E3D Thermistor Beta Setting?
-
When T3P3Tony replied to different question of mine; I noticed, when I visited the E3D wiki as result of his good advice, I noticed that the E3D thermistor Beta number is different from that generated by the config.g wizard. Up to this time, the E3D-V6 Hot-End and the cartridge thermistor (via auto-temp tuning) was working properly. The bed temp matter is a bit dicey, its workable, but something is screwy in it and it needs resolution at some future juncture.
So I changed the Beta number for the E3D thermistor and re-ran auto-tune. Now, my hot-end errors out by not attaining any set target temperature. I fiddled around with the tuning for many hours the first time around and was able to finally to get it running properly. But now things are not working again. I suspect that my current matter is a procedural problem rather than being hardware or software. Perhaps something is stored that is interfering with the auto-tuning or something needs be commented out in the config.g file or something akin to that, before re-running auto-tune.
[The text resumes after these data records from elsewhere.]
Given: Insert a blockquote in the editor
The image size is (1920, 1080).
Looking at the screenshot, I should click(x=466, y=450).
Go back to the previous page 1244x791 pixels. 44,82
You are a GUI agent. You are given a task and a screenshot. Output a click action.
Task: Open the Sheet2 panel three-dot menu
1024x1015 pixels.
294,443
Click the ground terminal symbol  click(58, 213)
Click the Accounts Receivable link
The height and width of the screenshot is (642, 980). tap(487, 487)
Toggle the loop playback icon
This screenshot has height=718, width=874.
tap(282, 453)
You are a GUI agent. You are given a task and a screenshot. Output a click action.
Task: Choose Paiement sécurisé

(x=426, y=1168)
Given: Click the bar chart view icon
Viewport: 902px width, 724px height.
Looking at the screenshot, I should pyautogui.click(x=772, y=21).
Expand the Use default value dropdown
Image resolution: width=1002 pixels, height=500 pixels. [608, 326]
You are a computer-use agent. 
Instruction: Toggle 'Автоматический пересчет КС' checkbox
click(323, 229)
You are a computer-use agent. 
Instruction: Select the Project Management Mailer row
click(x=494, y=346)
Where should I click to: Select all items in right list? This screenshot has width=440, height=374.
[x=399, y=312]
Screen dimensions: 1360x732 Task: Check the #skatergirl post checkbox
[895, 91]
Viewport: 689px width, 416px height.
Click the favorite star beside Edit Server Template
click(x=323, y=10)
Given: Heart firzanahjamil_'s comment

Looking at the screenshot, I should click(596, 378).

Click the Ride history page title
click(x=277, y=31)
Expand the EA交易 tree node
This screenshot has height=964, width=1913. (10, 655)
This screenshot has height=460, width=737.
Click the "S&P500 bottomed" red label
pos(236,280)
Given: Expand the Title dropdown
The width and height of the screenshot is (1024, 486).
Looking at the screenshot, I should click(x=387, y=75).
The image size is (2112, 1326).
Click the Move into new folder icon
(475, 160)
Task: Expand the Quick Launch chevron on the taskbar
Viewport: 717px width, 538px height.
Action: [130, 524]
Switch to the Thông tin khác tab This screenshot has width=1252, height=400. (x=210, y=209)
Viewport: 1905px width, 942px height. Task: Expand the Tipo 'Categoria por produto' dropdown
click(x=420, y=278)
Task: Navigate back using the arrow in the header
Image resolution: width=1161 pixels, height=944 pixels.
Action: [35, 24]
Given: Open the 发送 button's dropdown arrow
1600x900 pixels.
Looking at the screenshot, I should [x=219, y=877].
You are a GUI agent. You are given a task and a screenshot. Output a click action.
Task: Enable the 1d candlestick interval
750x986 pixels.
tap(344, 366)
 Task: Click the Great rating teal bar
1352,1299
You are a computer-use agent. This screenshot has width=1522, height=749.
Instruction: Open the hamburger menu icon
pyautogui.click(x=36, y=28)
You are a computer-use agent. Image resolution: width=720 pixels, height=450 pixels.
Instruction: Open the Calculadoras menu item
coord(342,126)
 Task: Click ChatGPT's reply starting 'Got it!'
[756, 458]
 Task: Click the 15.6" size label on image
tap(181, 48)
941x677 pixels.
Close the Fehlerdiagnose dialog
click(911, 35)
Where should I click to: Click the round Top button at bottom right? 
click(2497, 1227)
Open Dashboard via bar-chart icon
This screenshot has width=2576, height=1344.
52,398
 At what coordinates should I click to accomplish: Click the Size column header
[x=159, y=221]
The config.g file is written:
============== begin temp code chunk ===============
; hot-end 'E3D V6' heater
;M303 H1 P0.8 S240 ; send via g-console hot-end auto-tune cmd, when complt read: M307 H1, store: M500M301 H1 P22.2 I0.672 D66.7 ; hot-end PID determined by H1 AutoTune
M307 H1 A473.6 C252.7 D4.3 S0.80 V11.4 B0 ; set Htr 1 (hot-end), g(A)in, Time Const, Dead Time, limit PWM=80%,
; CalVolts= 11.4, PID=0/Bang=1 (via M303 AutoTune)
; temp sensor for hotend ------------
M305 P1 T100000 B4267 C0 R4700 ; Hot-End: Set thermistor (E3D says B=4267K, Semitec 104-GT2, not 4138K)
; + ADC parameters for heater 1, R4700 is series resistance
M143 H1 S280 ; Set max temp limit for heater 1 to 280°C============== end temp auto-tune chunk ===========
thanks in advance
3mm
-
The best values to use for temperatures around 200 to 250C are
M305 P1 B4725 C7.060000e-8 as given at https://e3d-online.dozuki.com/Guide/V6+RepRap+Firmware+Configuration/26?lang=en. The B values quoted by thermistor manufacturers are usually for temperatures of 100C or less, so ok to use for a bed heater thermistor but not for a hot end. -
Hah! Just what I was looking for. How do you know where to find these perls of info? I looked around, maybe I'm just getting too old, --all the young folks seem to know how to find it all?
Thanks
3mm
-
I started from the resistance vs temperature table and used an online calculator out what B and C values fitted the values at three temperatures of interest - I forget what I used, but something like 25C, 180C and 250C.